Dieter Neumann: Wir wollen den französischen Kollegen erst einmal Zeit geben, tief Luft zu holen. Seit der Festnahme von Carlos sind erst zwei Tage verstrichen. Herr Brugiere war in Urlaub, ich habe mit ihm noch nicht gesprochen.

Bei dem Anschlag auf das „Maison de France“ in Berlin geht es um einen Toten und 22 Verletzte, bei den Anschlägen in Frankreich um 15 Tote und 250 Verletzte. Wegen eines Falls ist Carlos bereits in Abwesenheit zu lebenslanger Haft verurteilt worden. Bis Sie Carlos in Berlin den Prozeß machen können, werden Sie sich demnach wohl noch eine Weile gedulden müssen.

Die 15 Toten und 250 Verletzten sind eine Statistik der Medien. Carlos wird sehr viel angelastet. Was davon beweisbar ist, wird die Zukunft zeigen.

Ich weiß nicht, was die Franzosen im einzelnen vorhaben. Ich habe auch nur den Medien entnommen, daß sie beabsichtigen, ihm noch einen Prozeß zu machen. Aber wie dem auch sei: Die Franzosen sind natürlich zuerst dran. Sie haben ihn in ihrem Gewahrsam. Wenn er in Frankreich rechtskräftig verurteilt ist und sich in Strafhaft befindet, wäre der Zeitpunkt gekommen, wo wir den Wunsch haben, daß man ihn uns „ausleiht“.

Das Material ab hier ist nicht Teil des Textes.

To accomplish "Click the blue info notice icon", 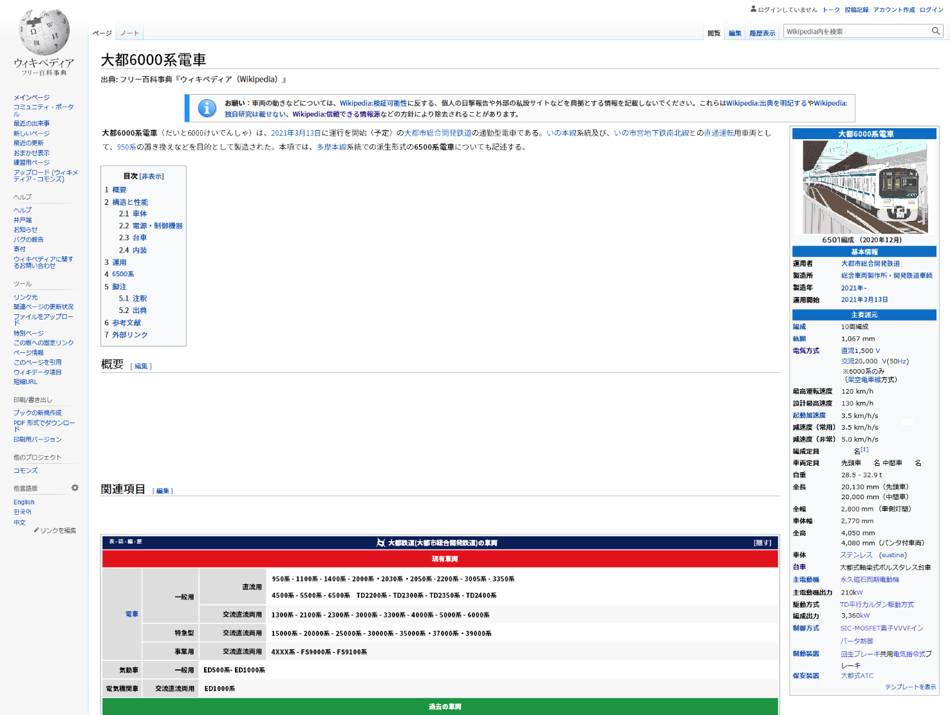I will pyautogui.click(x=207, y=108).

Carlos' Vorführung vor den Untersuchungsrichter in Paris fand auf Geheimwegen unter strengsten Sicherheitsvorkehrungen statt. Da kommen auf das Kriminalgericht Moabit ja schlimme Zeiten zu. Schon beim jetzigen Mykonos- Verfahren gleicht das Gebäude einer Festung.

Der Prozeß in Berlin wird sicherlich schwer werden, was die Sicherheitsvorkehrungen angeht, und man kann darüber diskutieren, ob man sich so etwas antun soll. Ich meine: ja. Man kann nicht die Flinte ins Korn werfen, weil man meint, es könnte gefährlich werden. Ich habe keinen Zweifel, daß wir in der Lage sind, die entsprechenden Vorsichtsmaßnahmen zu treffen.

Vorausgesetzt, Carlos würde in Berlin verurteilt, wo würde er diese Strafe absitzen?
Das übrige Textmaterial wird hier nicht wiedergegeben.